# Task instructions
Find and copy each line of the listing below that has the word "arrow" in it.

# Excerpted records

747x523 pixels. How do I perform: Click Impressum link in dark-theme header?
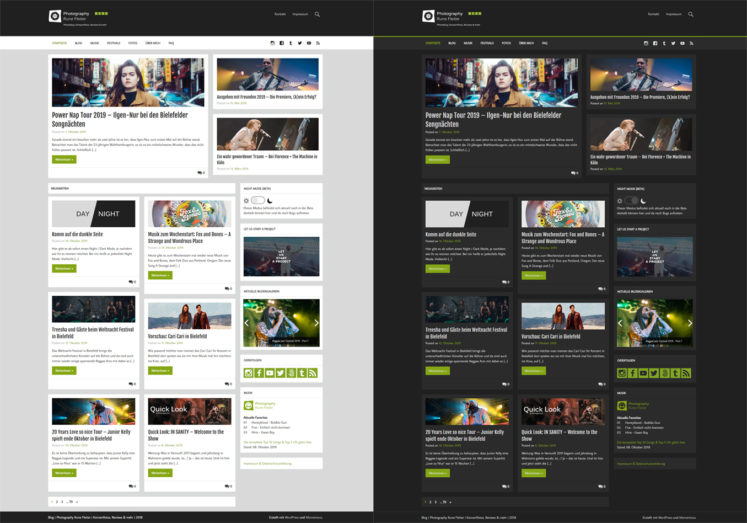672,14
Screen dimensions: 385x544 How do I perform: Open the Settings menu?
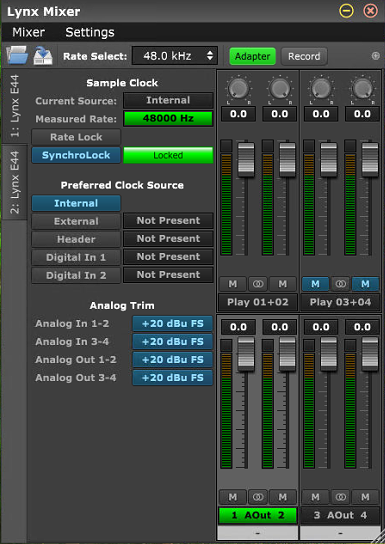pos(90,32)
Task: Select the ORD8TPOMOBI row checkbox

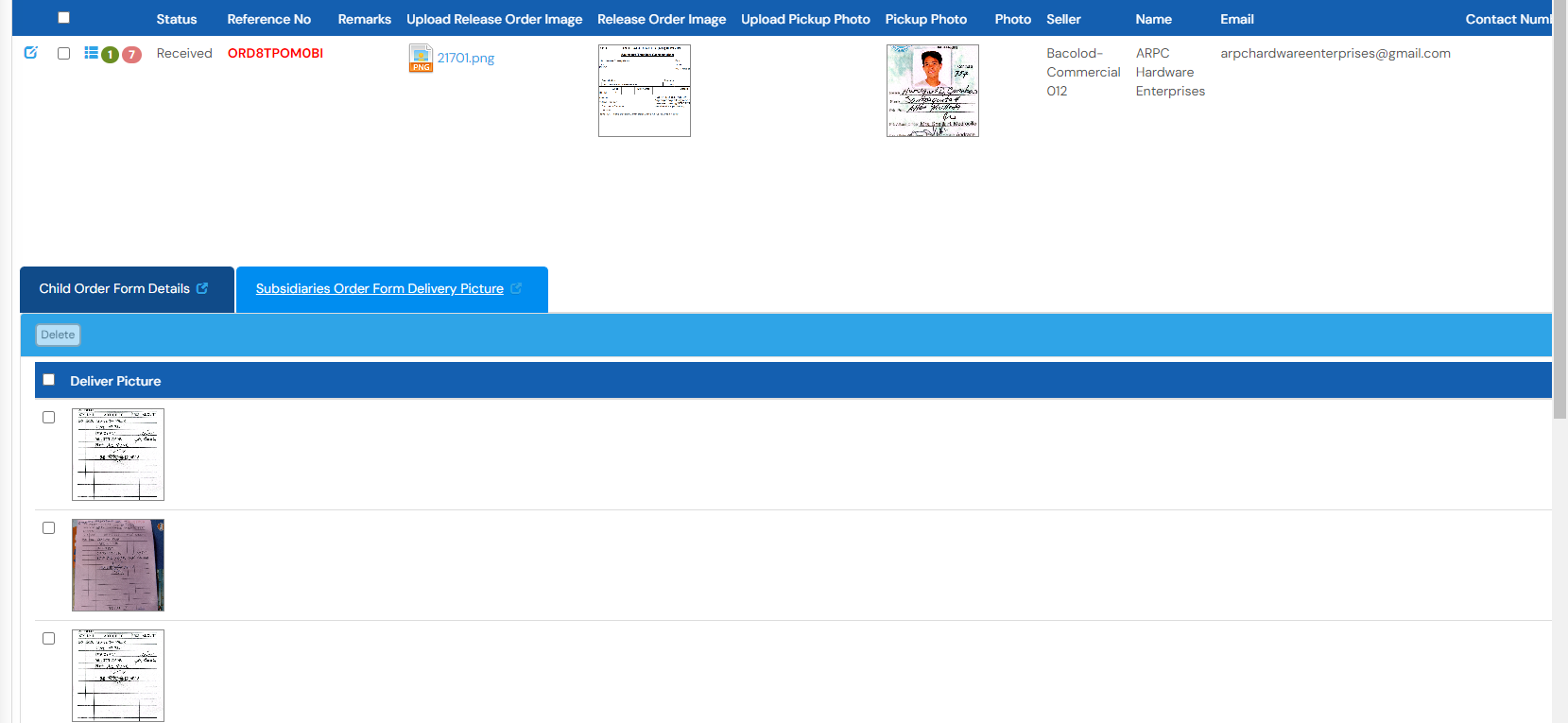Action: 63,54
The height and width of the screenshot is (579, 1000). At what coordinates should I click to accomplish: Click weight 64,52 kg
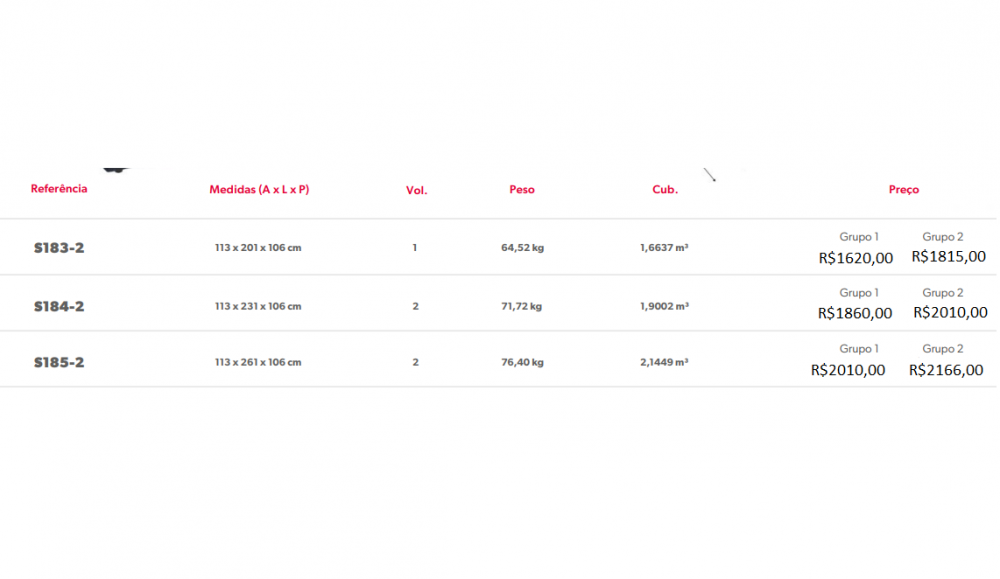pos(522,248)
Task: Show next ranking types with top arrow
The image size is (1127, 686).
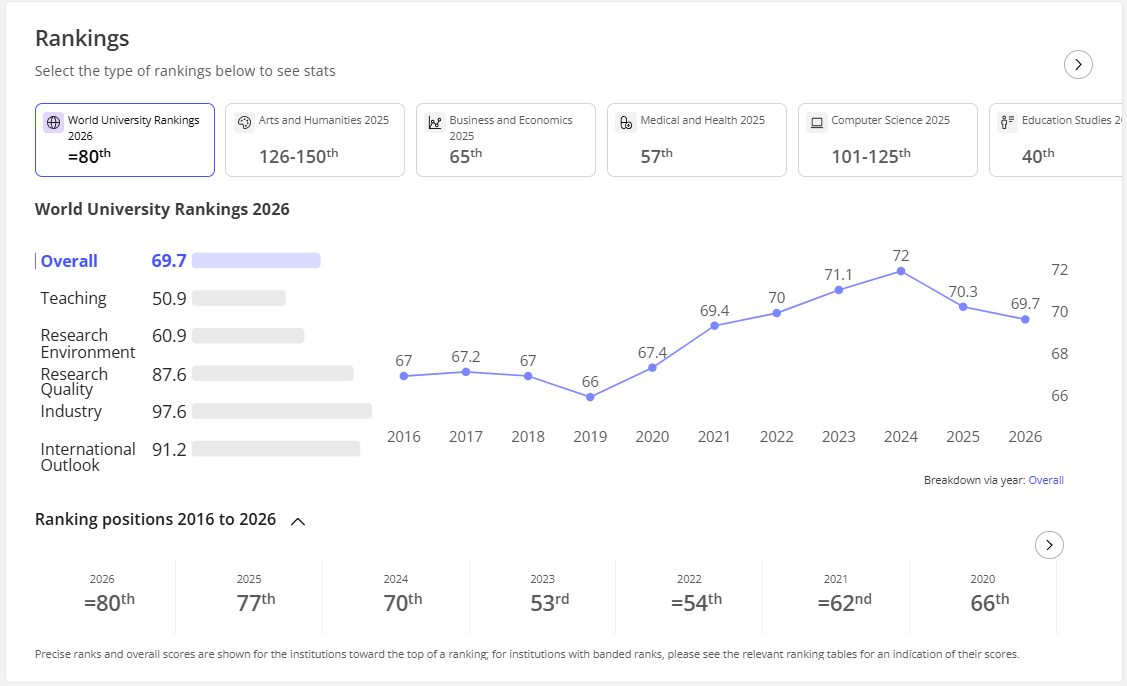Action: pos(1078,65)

* * *

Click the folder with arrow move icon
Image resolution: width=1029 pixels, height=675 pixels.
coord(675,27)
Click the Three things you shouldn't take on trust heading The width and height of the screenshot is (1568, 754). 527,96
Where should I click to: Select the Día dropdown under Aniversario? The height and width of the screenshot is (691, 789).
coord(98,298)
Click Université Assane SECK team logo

---

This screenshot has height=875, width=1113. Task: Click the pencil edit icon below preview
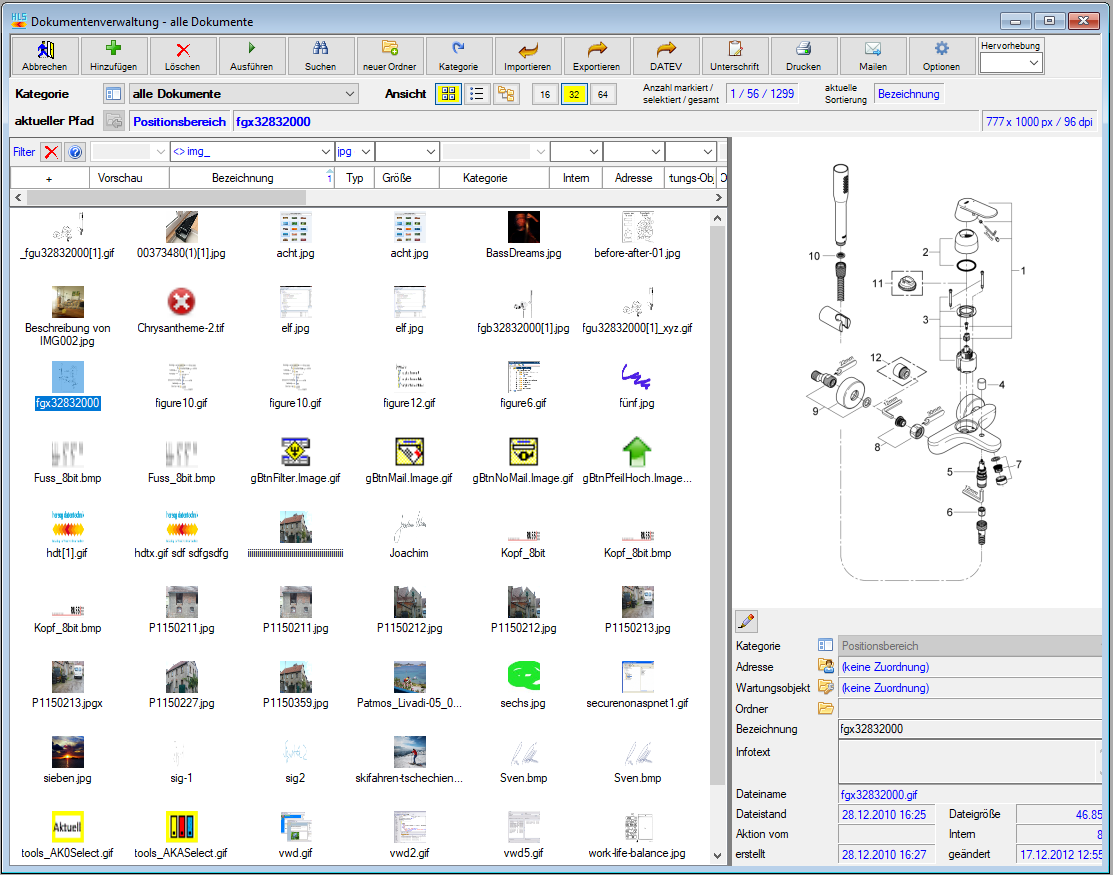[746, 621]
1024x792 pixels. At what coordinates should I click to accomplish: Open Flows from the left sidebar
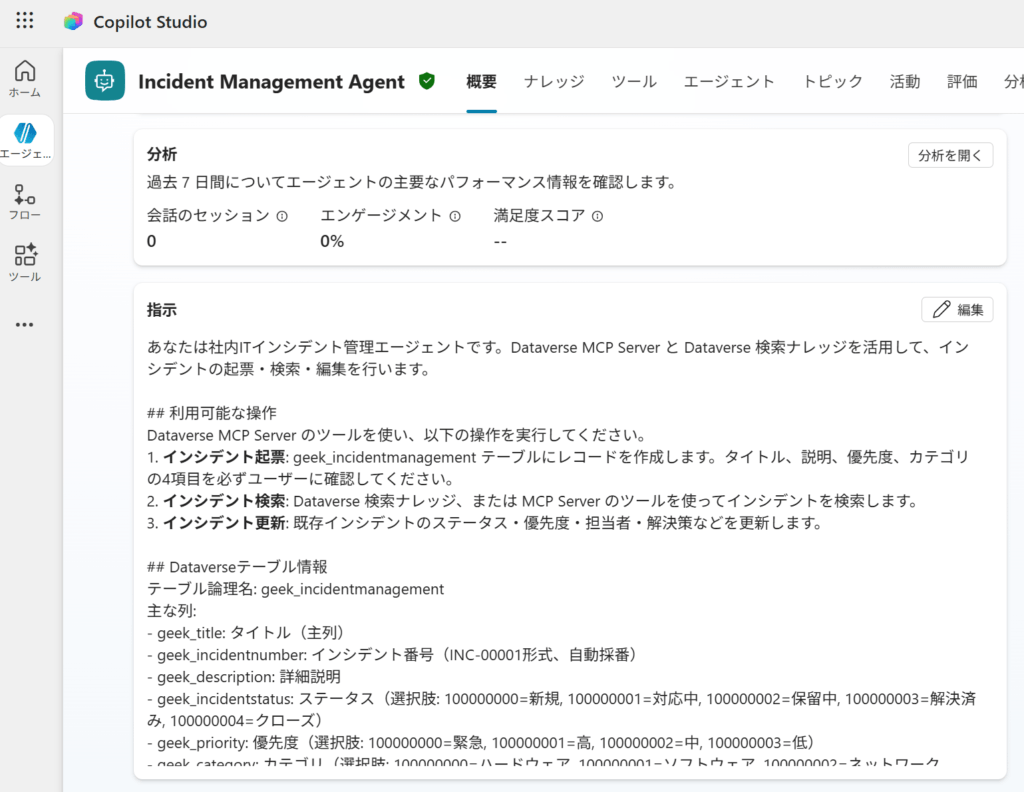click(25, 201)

# Problem solution
Task: Show next ranking types with top arrow
Click the folder with arrow move icon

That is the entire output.